> [Exercise brief] Using the listing below, report all lines holding the word "voice".
:: Data
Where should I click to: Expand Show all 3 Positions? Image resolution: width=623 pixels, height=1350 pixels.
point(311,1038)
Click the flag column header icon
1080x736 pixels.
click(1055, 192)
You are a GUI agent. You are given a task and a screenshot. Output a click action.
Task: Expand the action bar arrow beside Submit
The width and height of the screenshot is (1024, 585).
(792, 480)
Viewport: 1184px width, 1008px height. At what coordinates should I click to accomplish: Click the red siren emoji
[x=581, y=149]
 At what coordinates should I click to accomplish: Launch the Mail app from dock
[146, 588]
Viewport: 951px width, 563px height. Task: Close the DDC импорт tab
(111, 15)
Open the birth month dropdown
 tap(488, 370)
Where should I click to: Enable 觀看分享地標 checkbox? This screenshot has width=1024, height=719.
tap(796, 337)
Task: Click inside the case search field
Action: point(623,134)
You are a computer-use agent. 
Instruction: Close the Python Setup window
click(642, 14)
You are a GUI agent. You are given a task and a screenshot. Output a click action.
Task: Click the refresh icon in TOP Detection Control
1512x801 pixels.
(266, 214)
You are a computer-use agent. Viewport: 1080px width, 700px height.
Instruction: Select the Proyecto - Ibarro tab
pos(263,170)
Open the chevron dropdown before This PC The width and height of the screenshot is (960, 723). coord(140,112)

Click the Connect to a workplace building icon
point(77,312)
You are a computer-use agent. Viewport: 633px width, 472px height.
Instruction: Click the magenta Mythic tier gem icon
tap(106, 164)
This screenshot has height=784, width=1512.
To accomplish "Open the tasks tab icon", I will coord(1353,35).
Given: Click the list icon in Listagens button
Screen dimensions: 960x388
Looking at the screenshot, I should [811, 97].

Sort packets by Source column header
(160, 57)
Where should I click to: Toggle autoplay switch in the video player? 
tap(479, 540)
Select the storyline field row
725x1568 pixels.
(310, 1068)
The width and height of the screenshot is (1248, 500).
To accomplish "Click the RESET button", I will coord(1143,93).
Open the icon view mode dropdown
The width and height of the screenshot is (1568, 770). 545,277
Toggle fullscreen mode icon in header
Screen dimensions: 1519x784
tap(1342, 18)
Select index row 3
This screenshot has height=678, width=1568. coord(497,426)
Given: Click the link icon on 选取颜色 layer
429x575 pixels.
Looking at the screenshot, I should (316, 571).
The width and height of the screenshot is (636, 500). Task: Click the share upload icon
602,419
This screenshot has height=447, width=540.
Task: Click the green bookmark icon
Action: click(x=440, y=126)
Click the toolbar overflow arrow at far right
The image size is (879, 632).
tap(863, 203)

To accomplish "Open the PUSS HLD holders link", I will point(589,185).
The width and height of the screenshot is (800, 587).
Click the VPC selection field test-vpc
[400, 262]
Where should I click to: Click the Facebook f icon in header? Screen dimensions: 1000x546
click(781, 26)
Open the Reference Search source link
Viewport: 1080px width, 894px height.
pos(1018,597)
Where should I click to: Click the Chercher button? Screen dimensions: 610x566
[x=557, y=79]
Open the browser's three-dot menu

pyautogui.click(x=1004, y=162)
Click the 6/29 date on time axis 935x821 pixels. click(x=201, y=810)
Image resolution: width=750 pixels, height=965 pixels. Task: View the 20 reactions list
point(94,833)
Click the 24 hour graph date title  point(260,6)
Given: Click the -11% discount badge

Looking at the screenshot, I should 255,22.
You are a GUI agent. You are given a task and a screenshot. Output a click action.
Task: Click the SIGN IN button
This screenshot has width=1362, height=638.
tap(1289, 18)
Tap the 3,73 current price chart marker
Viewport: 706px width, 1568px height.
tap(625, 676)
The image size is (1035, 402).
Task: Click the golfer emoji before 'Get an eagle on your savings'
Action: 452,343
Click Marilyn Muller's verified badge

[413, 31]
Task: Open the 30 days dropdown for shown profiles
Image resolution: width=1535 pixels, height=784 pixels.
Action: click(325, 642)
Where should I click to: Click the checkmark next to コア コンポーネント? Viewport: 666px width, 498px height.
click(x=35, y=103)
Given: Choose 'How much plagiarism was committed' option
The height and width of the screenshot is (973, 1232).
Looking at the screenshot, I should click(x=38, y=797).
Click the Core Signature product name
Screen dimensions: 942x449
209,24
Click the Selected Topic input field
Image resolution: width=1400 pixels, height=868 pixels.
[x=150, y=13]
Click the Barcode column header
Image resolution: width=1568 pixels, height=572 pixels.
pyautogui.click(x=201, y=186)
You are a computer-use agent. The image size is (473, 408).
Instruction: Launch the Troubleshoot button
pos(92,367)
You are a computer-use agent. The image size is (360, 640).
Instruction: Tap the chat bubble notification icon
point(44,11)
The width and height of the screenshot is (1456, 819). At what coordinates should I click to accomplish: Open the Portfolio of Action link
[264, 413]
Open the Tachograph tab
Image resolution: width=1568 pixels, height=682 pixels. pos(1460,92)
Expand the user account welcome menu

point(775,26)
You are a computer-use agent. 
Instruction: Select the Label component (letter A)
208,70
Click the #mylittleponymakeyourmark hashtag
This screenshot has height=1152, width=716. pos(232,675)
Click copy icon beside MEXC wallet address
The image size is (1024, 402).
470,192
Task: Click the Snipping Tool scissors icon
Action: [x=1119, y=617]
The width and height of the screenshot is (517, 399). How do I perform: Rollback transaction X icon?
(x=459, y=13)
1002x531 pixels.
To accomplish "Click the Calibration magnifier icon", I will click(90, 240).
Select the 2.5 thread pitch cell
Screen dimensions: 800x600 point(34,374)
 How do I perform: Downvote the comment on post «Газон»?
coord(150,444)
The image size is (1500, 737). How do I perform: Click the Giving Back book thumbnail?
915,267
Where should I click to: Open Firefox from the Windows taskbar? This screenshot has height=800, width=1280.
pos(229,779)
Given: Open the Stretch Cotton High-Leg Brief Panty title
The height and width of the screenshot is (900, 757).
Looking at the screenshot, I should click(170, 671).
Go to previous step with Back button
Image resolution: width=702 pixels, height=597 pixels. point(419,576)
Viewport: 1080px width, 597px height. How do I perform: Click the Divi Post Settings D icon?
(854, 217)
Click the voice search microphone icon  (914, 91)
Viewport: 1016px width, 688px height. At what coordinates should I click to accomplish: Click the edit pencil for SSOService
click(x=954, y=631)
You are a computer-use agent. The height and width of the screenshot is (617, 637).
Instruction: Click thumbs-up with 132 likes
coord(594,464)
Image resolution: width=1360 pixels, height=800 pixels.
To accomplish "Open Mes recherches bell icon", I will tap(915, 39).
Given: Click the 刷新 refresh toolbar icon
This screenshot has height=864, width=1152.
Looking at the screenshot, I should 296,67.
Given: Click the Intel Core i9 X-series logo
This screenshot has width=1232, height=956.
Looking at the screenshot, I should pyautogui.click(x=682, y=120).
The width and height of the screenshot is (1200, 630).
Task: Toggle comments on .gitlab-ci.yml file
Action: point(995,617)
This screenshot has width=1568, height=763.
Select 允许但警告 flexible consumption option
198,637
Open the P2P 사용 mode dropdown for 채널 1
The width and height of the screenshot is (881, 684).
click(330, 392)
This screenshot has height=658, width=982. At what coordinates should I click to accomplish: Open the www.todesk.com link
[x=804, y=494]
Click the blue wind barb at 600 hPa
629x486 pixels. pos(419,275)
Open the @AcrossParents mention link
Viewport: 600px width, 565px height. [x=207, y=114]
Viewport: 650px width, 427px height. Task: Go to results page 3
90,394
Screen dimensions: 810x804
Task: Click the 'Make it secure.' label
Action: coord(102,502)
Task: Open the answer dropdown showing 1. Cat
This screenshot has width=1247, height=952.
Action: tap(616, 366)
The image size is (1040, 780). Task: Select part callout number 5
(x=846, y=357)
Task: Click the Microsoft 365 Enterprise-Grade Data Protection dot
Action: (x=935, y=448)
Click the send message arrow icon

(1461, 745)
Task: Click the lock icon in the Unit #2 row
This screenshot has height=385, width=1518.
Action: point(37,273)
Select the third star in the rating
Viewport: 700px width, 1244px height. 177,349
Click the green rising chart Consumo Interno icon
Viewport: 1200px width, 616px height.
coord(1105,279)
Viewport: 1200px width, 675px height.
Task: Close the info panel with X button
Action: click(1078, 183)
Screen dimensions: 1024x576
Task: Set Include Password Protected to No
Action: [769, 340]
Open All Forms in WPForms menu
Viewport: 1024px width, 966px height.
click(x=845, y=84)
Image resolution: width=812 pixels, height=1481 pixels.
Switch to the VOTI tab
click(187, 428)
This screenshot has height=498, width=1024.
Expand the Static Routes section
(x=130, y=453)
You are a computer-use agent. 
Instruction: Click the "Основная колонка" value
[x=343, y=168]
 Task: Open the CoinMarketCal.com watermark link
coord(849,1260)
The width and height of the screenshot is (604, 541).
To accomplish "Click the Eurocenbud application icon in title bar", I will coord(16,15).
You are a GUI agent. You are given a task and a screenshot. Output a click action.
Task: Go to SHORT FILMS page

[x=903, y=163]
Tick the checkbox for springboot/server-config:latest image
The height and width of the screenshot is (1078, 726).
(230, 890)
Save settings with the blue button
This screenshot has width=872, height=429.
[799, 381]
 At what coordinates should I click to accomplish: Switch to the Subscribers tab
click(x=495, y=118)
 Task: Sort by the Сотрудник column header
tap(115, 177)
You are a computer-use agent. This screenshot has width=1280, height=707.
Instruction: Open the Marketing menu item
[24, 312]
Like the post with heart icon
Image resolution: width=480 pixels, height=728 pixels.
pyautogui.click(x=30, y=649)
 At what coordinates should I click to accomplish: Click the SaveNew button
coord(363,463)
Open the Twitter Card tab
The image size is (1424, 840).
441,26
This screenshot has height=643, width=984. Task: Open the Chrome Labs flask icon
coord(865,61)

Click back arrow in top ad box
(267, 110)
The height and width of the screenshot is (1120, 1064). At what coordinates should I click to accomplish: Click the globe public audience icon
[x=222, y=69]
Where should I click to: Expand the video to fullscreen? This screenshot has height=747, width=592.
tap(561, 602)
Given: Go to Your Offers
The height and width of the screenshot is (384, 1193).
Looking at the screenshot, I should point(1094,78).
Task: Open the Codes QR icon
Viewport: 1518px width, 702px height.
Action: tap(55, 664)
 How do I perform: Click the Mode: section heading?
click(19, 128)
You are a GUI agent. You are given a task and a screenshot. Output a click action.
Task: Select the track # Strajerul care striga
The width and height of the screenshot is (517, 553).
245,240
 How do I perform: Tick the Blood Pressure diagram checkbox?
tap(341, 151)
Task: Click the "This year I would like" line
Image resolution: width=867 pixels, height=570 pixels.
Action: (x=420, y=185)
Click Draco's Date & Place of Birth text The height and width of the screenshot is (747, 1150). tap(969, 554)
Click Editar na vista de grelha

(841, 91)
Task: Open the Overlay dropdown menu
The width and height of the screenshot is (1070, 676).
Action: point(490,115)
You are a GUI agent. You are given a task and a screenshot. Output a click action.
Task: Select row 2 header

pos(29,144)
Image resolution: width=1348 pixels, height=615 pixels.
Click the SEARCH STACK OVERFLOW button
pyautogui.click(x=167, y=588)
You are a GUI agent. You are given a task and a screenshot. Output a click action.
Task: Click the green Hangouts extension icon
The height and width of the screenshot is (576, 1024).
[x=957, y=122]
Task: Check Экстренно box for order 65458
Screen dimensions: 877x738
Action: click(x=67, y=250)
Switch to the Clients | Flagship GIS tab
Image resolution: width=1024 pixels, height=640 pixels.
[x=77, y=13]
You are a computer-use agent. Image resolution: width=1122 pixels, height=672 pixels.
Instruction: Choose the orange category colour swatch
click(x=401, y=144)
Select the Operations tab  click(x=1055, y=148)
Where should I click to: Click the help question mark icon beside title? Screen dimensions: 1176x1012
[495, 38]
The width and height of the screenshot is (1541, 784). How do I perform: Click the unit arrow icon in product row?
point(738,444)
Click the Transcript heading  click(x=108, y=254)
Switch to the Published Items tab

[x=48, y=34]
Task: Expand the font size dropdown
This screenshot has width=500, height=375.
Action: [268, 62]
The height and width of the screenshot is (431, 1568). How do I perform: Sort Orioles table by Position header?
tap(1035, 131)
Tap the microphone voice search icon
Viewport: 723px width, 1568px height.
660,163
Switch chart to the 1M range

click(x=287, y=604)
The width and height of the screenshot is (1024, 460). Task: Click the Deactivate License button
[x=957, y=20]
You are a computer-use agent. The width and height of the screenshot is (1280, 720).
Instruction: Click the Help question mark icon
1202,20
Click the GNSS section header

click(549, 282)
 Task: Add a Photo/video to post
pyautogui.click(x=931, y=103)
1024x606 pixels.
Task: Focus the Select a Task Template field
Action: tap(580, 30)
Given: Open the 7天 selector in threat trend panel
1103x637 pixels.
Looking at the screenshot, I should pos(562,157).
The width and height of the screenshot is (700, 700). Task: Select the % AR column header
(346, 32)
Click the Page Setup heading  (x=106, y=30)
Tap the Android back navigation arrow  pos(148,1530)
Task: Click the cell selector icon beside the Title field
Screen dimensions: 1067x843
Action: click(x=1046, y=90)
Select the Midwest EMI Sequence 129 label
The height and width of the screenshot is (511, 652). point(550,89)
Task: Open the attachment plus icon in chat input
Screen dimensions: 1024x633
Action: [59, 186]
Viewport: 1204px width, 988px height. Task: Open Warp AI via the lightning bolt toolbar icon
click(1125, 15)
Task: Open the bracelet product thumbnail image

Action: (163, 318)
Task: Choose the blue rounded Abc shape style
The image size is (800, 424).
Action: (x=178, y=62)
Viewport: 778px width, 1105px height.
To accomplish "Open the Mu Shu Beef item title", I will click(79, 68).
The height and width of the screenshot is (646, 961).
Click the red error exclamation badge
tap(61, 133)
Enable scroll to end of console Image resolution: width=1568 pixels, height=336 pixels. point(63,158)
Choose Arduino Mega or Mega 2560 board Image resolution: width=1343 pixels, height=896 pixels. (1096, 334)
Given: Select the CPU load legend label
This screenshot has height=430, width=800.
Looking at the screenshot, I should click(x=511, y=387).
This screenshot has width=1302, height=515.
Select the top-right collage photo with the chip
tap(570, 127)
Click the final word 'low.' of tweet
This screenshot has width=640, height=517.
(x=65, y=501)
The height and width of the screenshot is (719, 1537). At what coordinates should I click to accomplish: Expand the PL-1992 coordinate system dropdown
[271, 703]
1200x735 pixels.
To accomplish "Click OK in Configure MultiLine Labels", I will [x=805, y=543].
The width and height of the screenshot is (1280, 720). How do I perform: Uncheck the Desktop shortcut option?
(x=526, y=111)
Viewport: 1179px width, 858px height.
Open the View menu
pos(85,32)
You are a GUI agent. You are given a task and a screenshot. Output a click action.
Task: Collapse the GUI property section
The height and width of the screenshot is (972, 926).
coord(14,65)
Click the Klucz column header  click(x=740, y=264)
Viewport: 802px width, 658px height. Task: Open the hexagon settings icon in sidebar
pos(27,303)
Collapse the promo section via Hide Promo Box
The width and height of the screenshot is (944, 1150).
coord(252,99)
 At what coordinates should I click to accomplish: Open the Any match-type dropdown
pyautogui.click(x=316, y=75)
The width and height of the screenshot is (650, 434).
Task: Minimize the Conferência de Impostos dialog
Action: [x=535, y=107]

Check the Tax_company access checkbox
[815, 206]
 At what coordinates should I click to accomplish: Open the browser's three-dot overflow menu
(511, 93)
::::
> [Response to this task]
Click the voice search microphone icon  (914, 91)
Tap the microphone voice search icon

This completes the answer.